Stored items
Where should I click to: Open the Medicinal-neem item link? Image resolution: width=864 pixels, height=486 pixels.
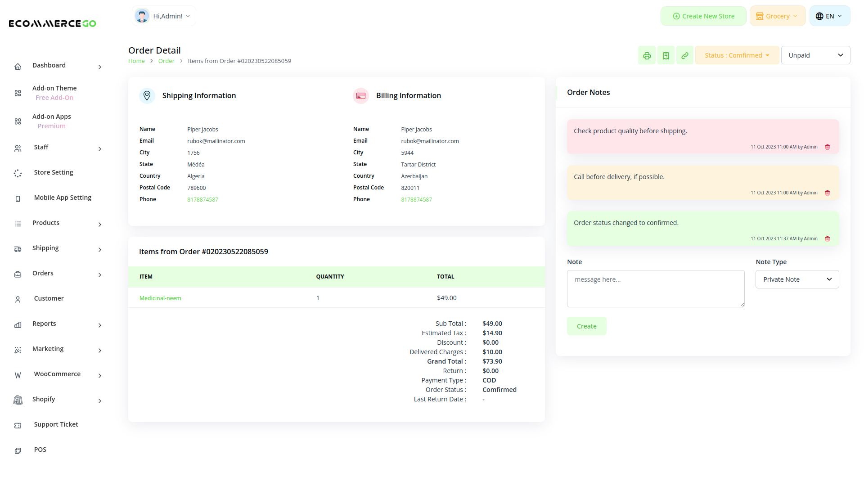160,298
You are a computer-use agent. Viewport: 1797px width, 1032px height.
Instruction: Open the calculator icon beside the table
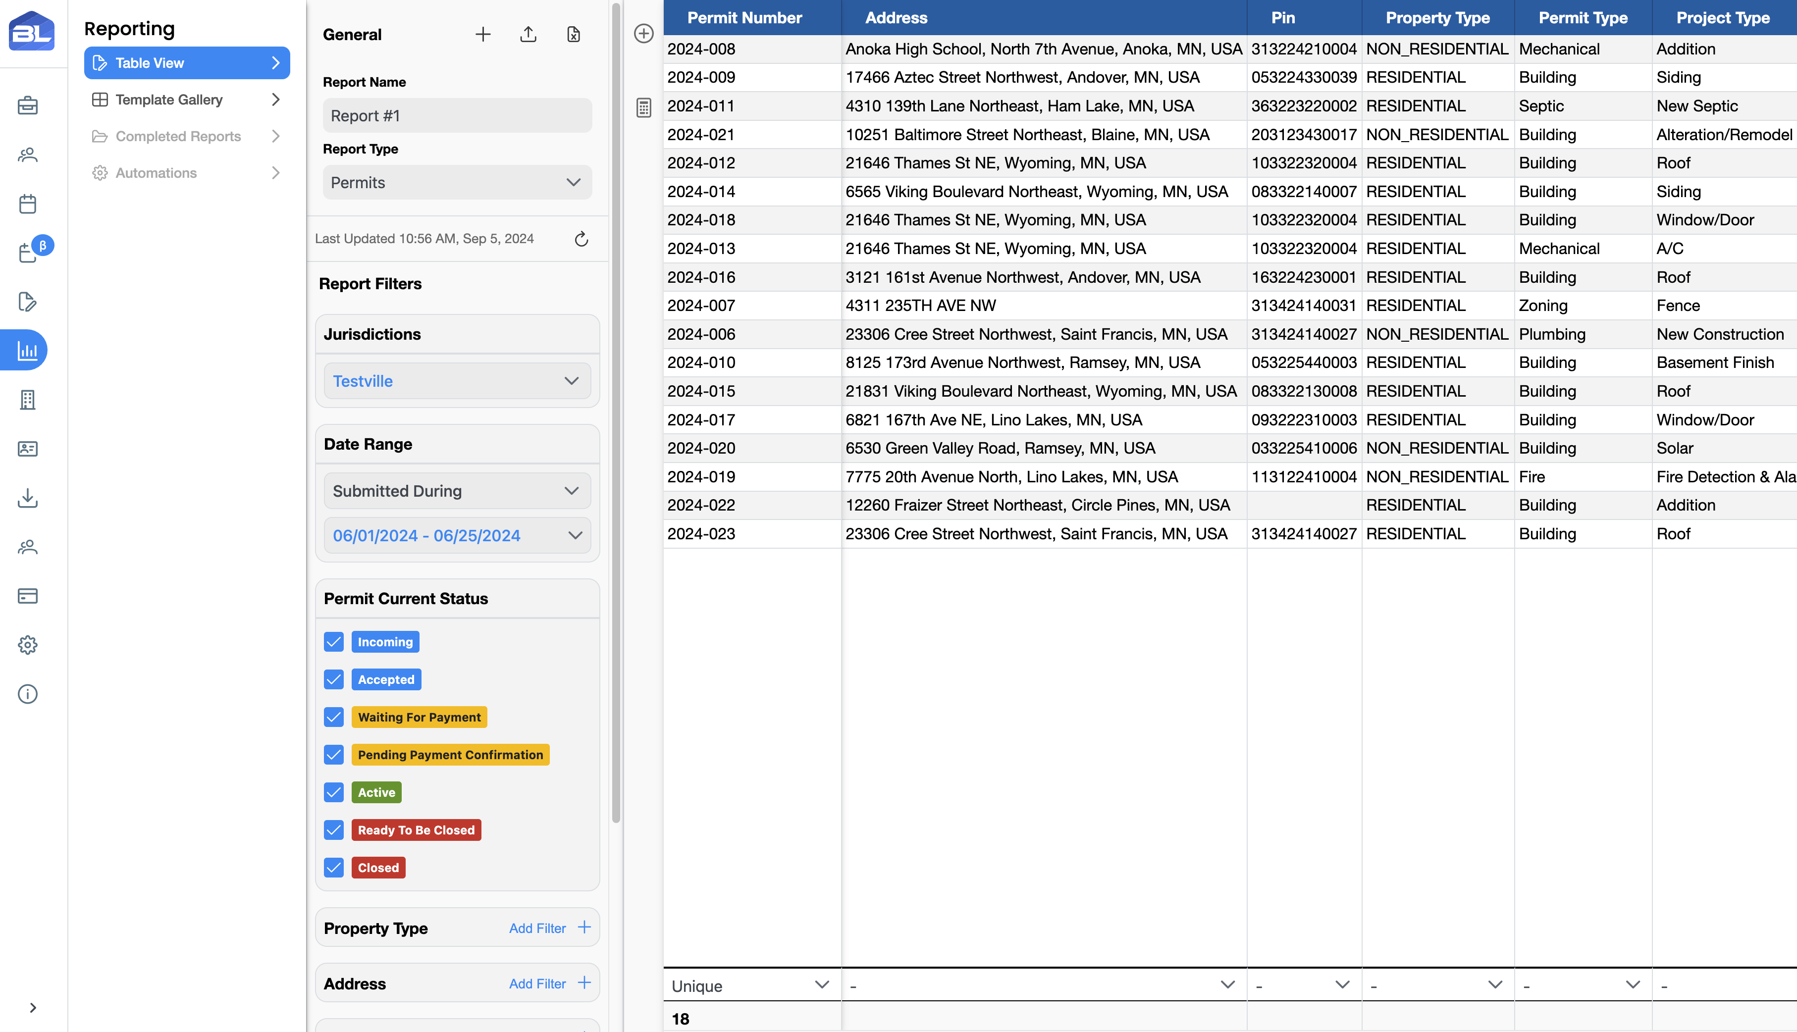click(x=644, y=106)
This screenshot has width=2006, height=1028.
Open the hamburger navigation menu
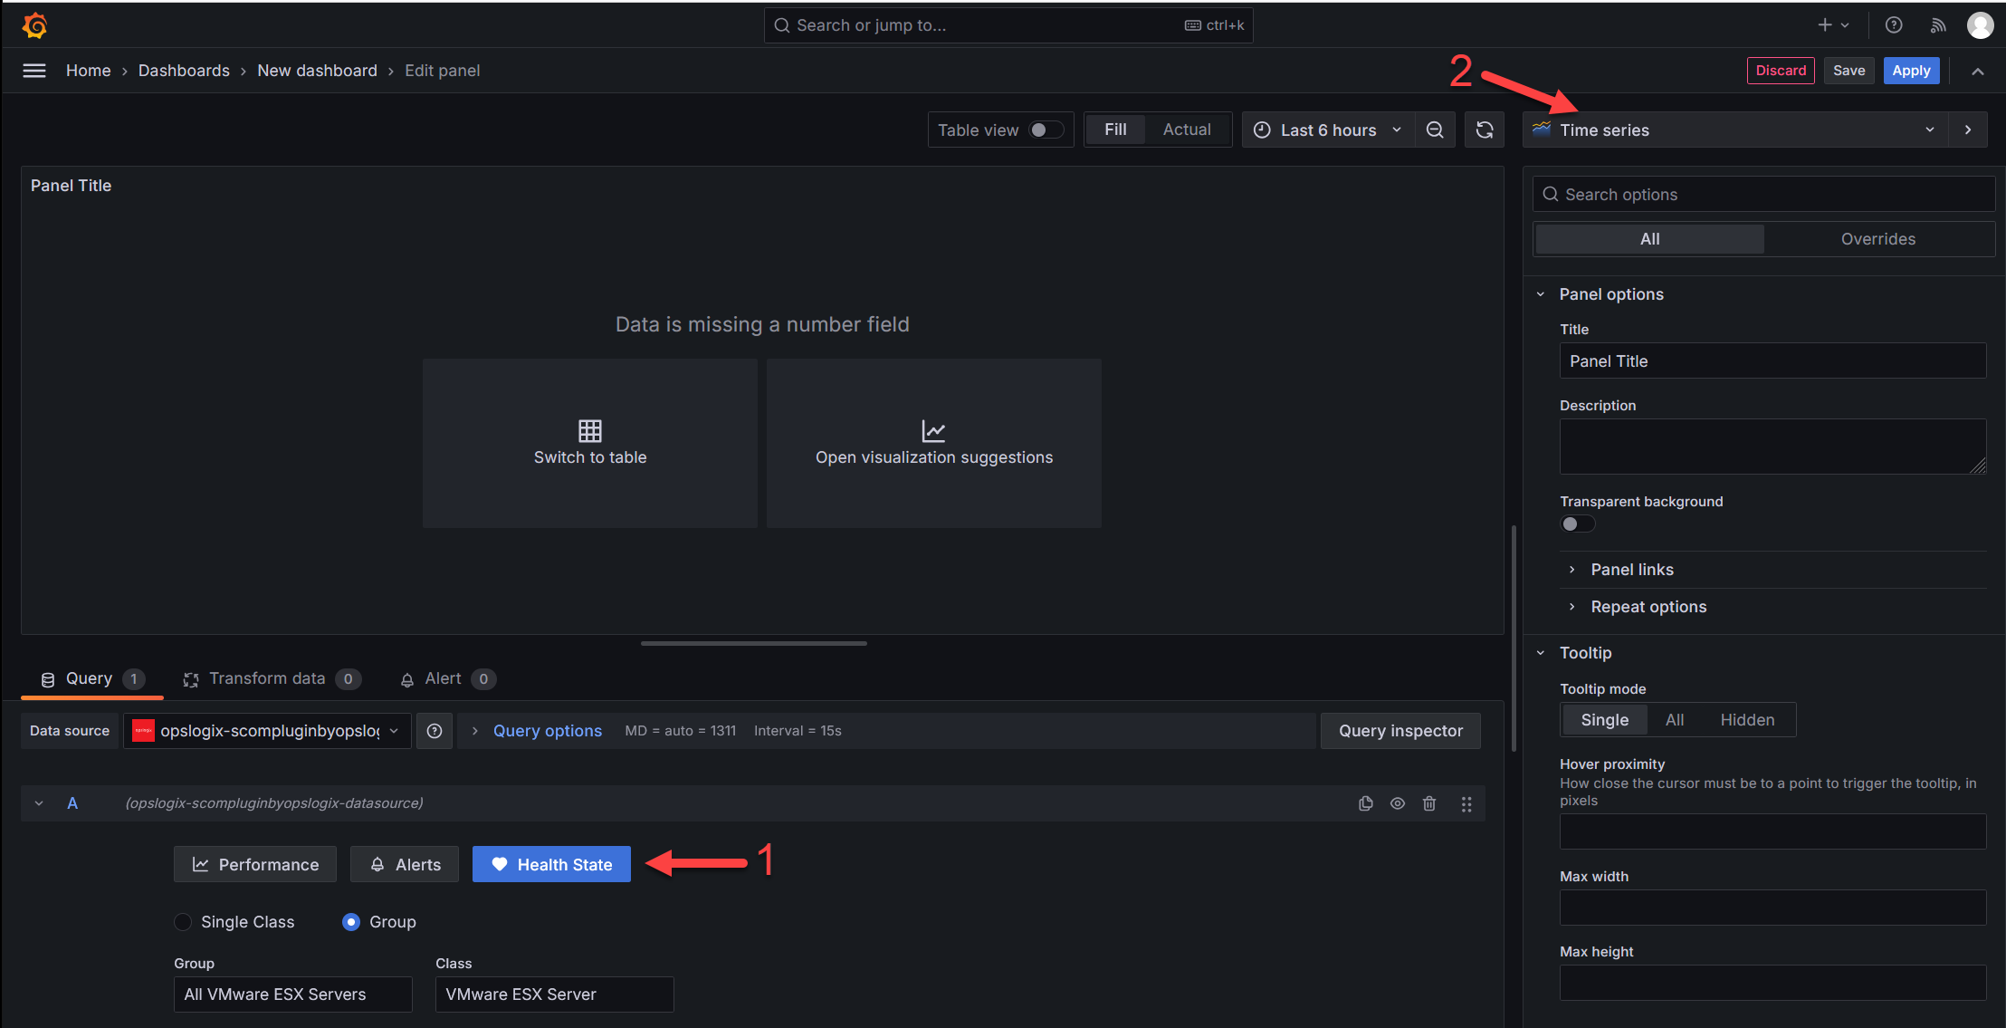[x=34, y=71]
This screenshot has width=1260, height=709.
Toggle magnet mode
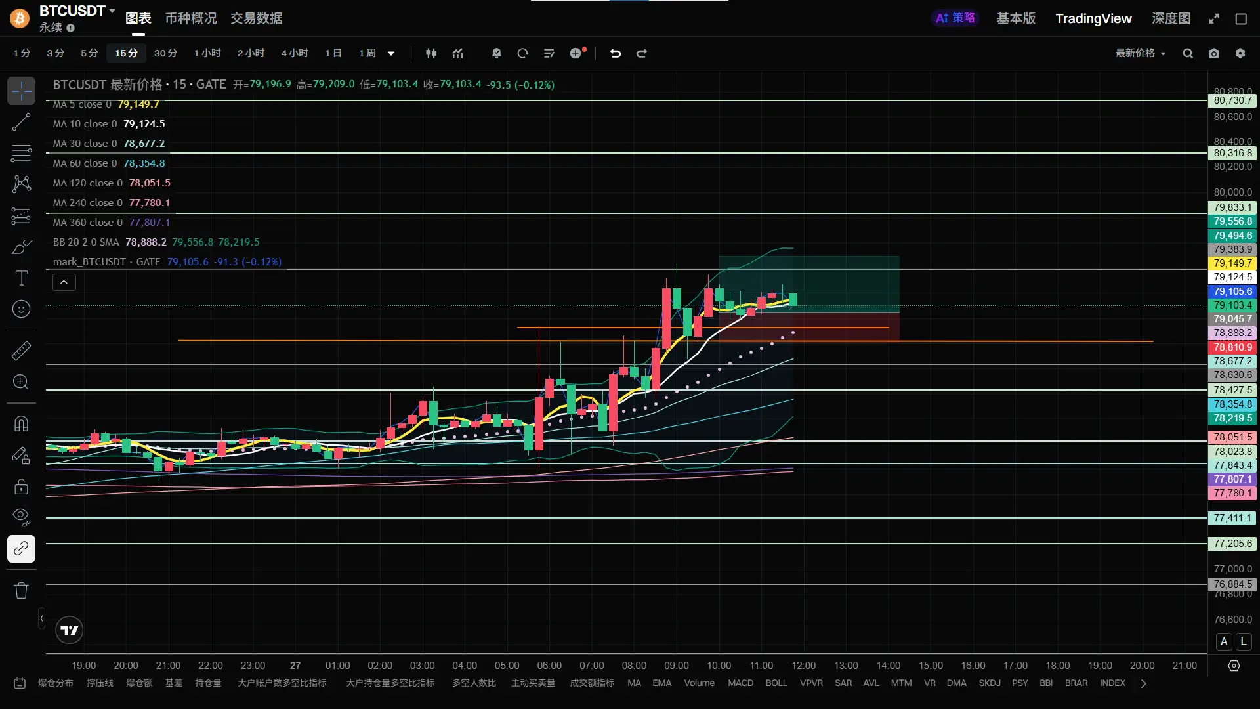point(21,423)
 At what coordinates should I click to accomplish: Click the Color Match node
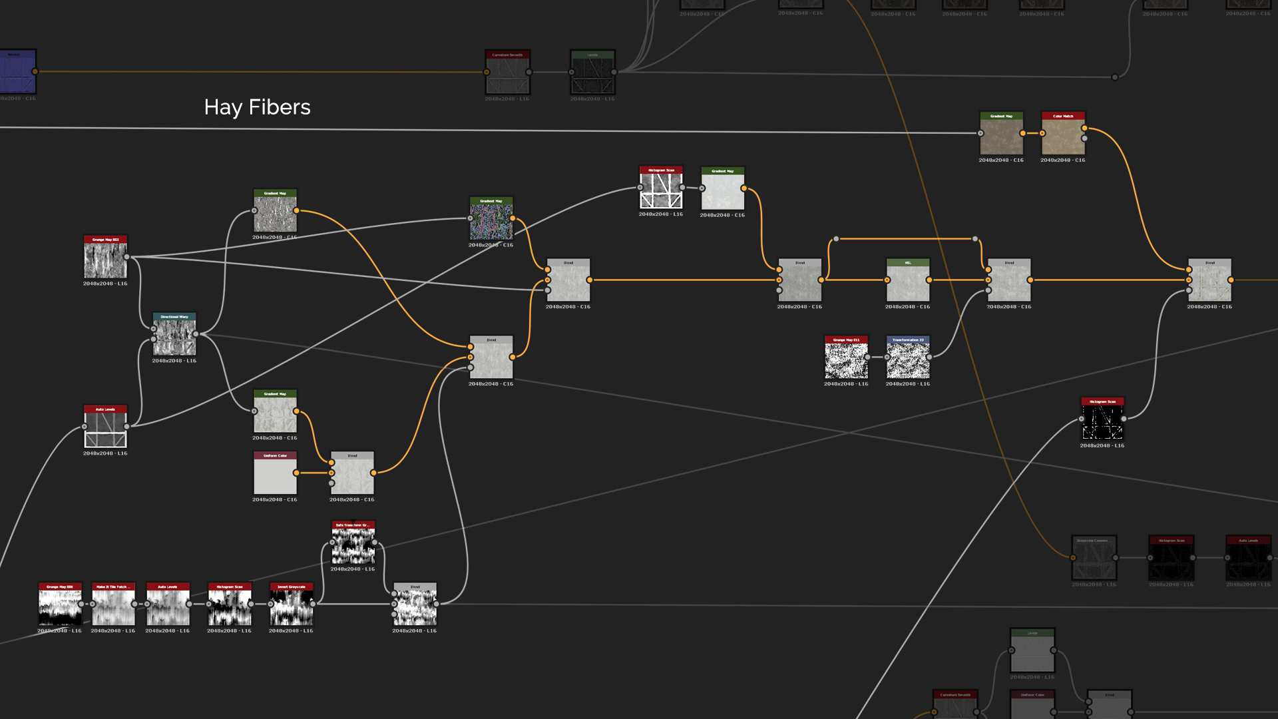click(1063, 136)
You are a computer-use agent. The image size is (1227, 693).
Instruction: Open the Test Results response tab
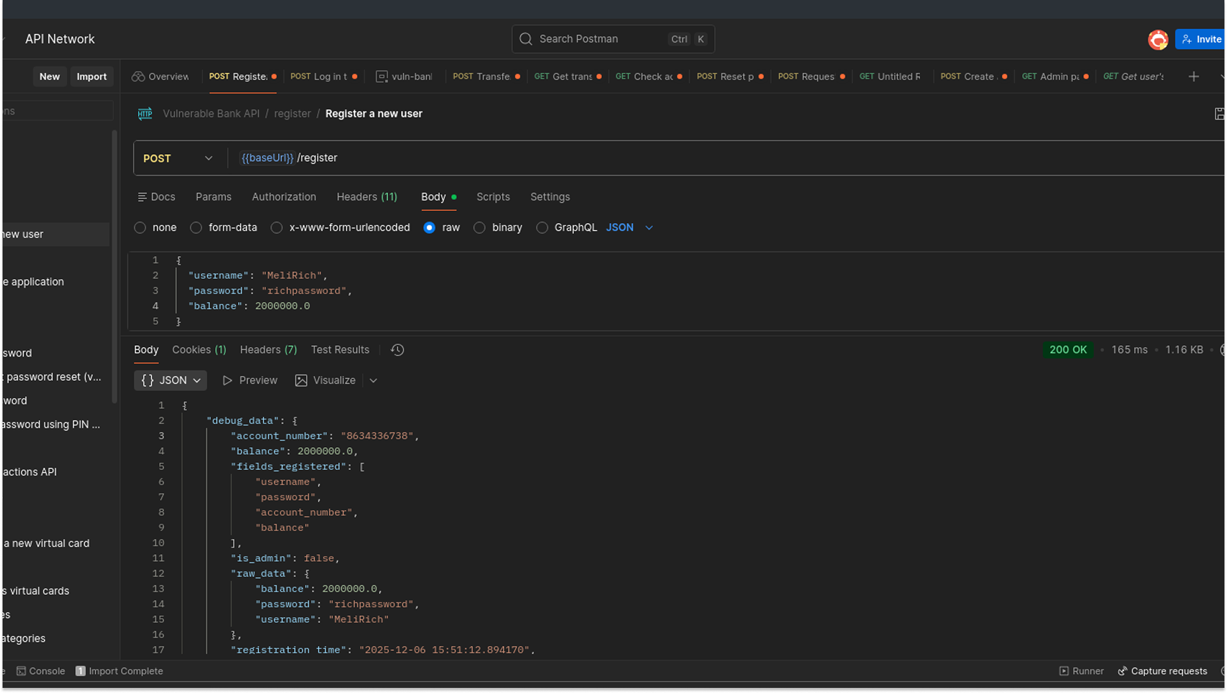tap(340, 350)
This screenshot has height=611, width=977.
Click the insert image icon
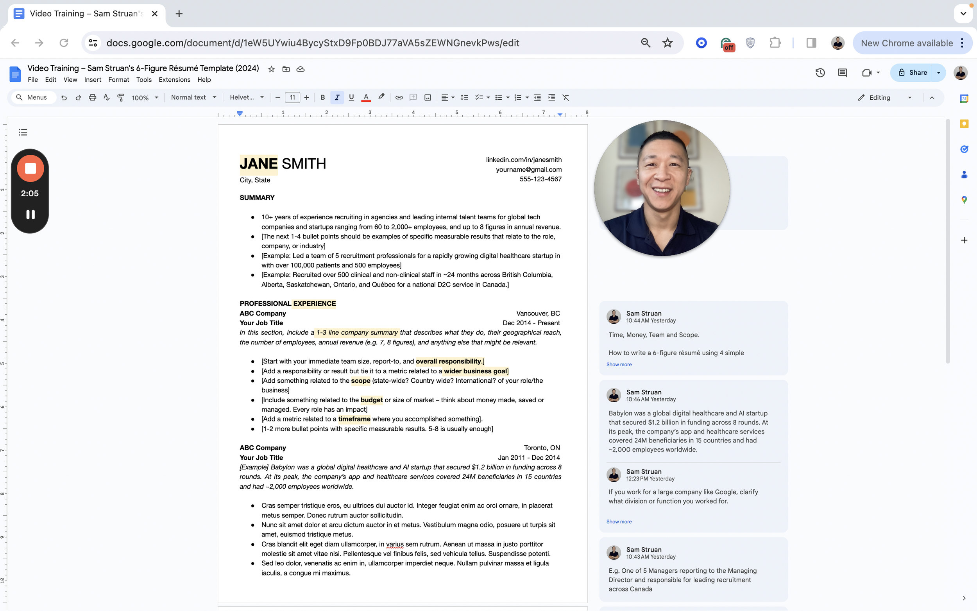point(428,97)
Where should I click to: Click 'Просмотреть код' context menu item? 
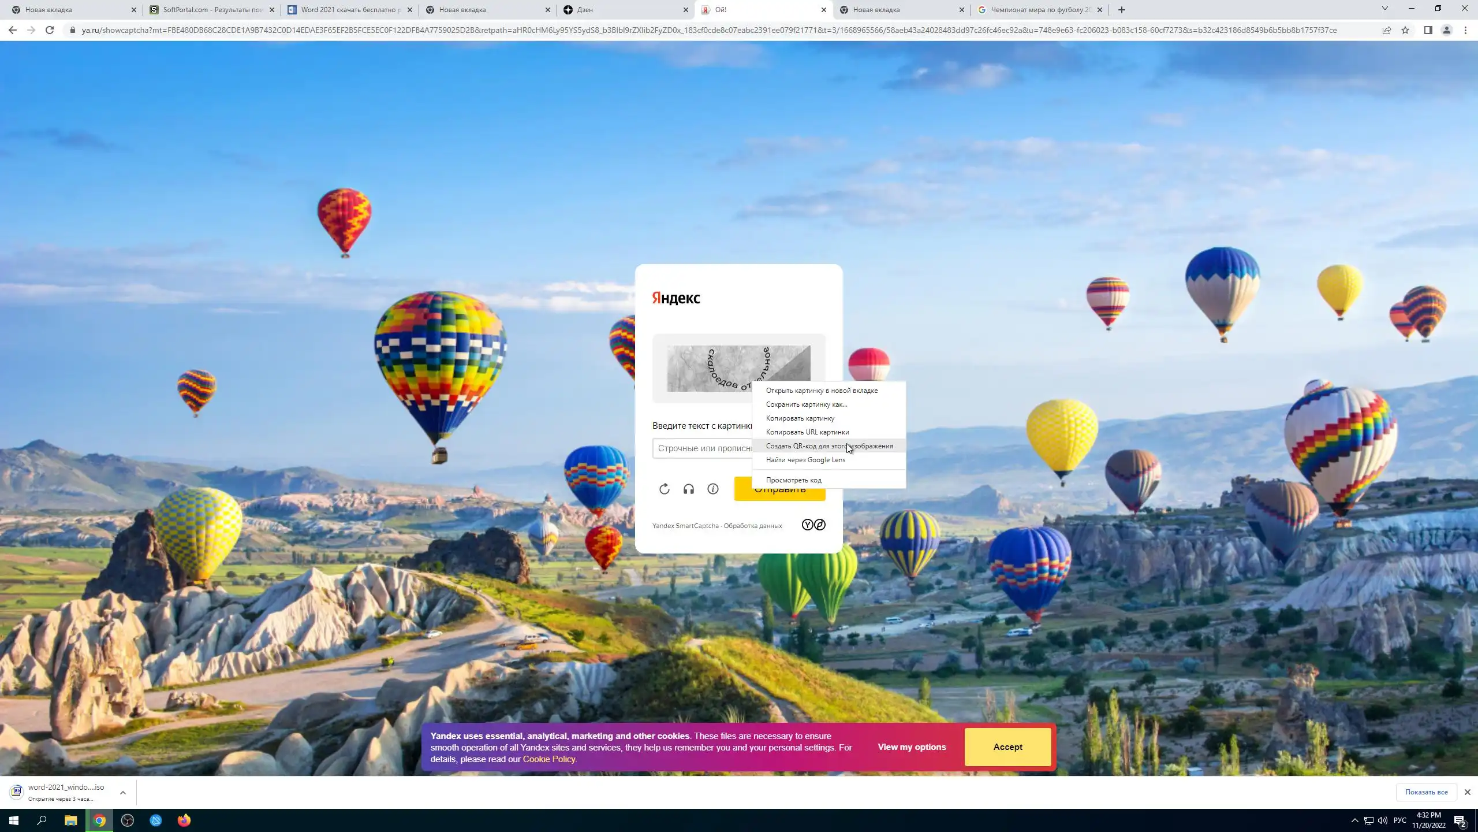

● Aim of the task: From the records above, show each line that contains the word "agent".

● The answer:
You are a computer-use agent. Viewport: 1797px width, 1032px height.
You are a computer-use agent. The image size is (1227, 693).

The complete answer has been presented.